L’athlète paralympique allemand, Markus Rehm, a comme objectif de rapprocher les Jeux olympiques et les Jeux paralympiques, lui qui domine les compétitions de saut en longueur.

L’olympisme doit faire le saut vers l’égalité

TOKYO — Le triple médaillé d’or paralympique Markus Rehm, surnommé « Blade Jumper », bat régulièrement les athlètes sans handicap au saut en longueur, mais son rêve est de le faire au cours d’une seule et même compétition.

Son record du monde de 8 m 48 l’an dernier lui aurait largement donné l’or aux jeux Olympiques de 2016, 2012 et 2008.

« Je me compare aux meilleurs du saut en longueur donc, bien évidemment, je regarde les athlètes olympiques. Je regarde ce qu’ils font et je tenterai de faire mieux qu’eux » quand viendront les Jeux olympiques de Tokyo dans un an exactement, dit ce charismatique Allemand de 31 ans.

Markus Rehm a perdu sa jambe droite dans un accident de wakeboard lorsqu’il avait 14 ans. Il a alors concentré toute sa fougue sportive sur l’athlétisme avec un résultat stupéfiant.

Il avait espéré un temps imiter le Sud-Africain Oscar Pistorius, à présent déshonoré par une condamnation pour meurtre, en se présentant pour les JO de Rio. Mais son audacieuse tentative a été stoppée net par l’Association internationale des fédérations d’athlétisme (IAAF), qui a jugé qu’il n’avait pas prouvé que sa prothèse ne lui donnait pas un avantage.

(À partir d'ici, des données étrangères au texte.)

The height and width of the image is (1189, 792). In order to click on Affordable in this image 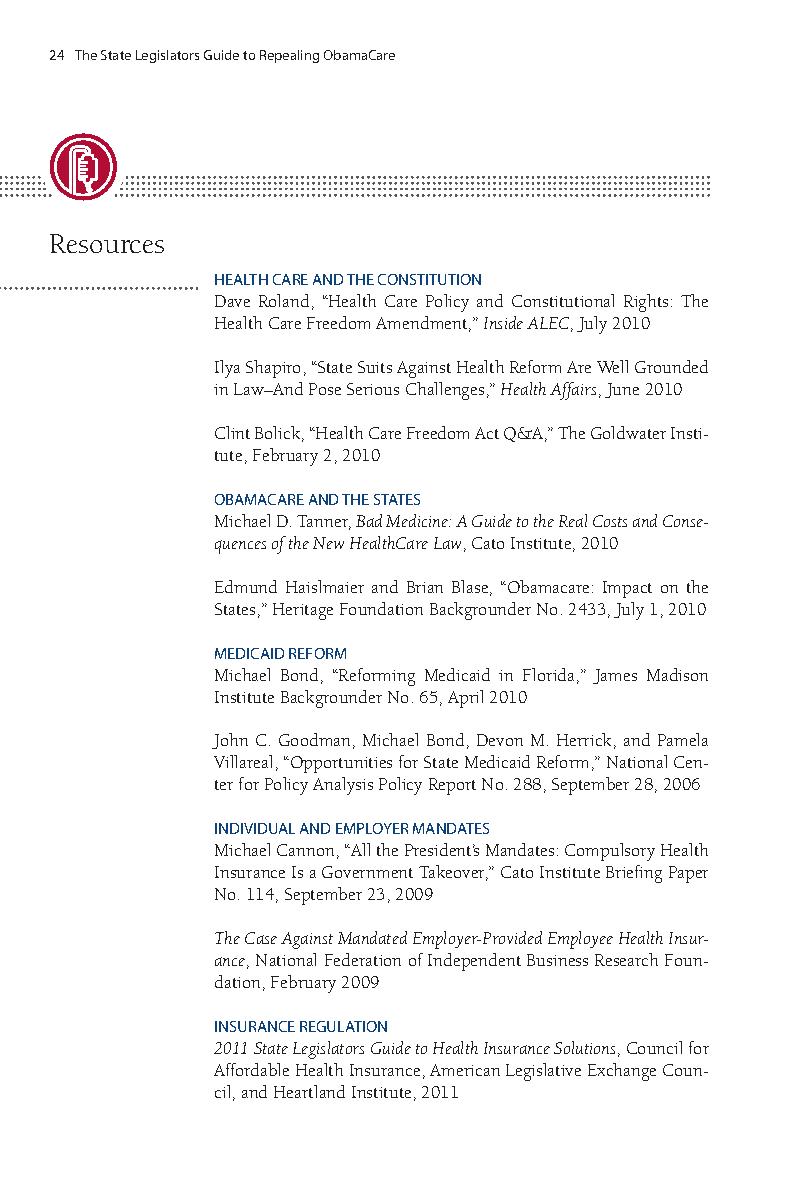, I will do `click(251, 1069)`.
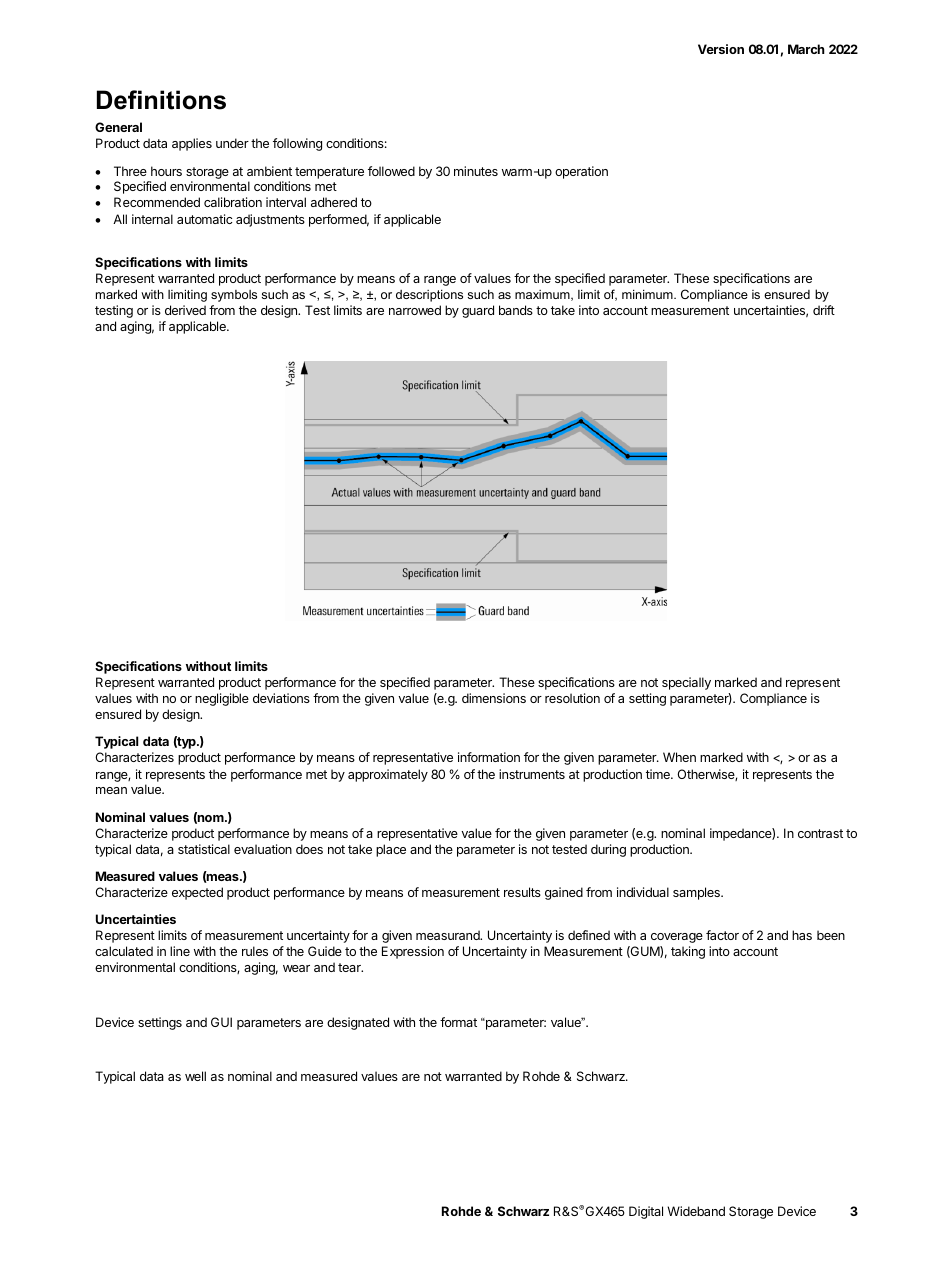  What do you see at coordinates (721, 49) in the page?
I see `Version` at bounding box center [721, 49].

Il n’a pas pour autant renoncé à cet objectif, mais son projet est actuellement de rapprocher les Jeux olympiques des Jeux paralympiques.

« Trop lentement »

« Je pense que d’un point de vue scientifique, nous avons vraiment fait beaucoup, en gros tout ce que nous pouvions faire », dit-il. Mais il brûle de prendre part à une compétition olympique, avant tout pour mettre en valeur le Mouvement paralympique. « J’irais même jusqu’à prendre part à la compétition sans aucune chance de médaille. J’y verrais un coup de publicité ».

Le sportif bouillonne d’idées pour montrer côte à côte les performances des athlètes des deux catégories.

« Il faut bien commencer par quelque chose. Il serait intéressant de le faire avec la Ligue de diamant et je pense que beaucoup des spectateurs adoreraient voir du sport para », lance-t-il dans une allusion à la compétition de 14 rencontres d’athlétisme sur 16 disciplines organisée par l’IAAF. « Nous pouvons sauter aussi loin qu’eux... nous pouvons courir presque aussi vite qu’eux ».

Et pourquoi pas un 400 mètres avec des athlètes sur chaise roulante contre leurs collègues à pied ? « Ils font quasiment le même temps », dit-il, expliquant que, si le sportif en chaise roulante se fait distancer au départ, il profite ensuite de son élan et fonce sur la dernière ligne droite. « Il n’y a pas tant de gens qui se déplacent pour de l’athlétisme, alors il faut créer l’événement », s’enthousiasme-t-il.

Il voudrait en finir avec le vide de près de trois semaines entre cérémonie de clôture des JO et lancement des paralympiques. Il imagine, une fois la flamme olympique éteinte, une course de relais symbolique mixte avec deux olympiens et deux paralympiens dans une même équipe juste avant d’allumer la flamme paralympique.

« Je pense qu’il faut garder deux compétitions séparées, car nous portons des valeurs et des messages différents. Mais je voudrais nous rapprocher ». « Cela va très lentement, trop lentement pour moi qui ne rajeunis pas », plaisante-t-il.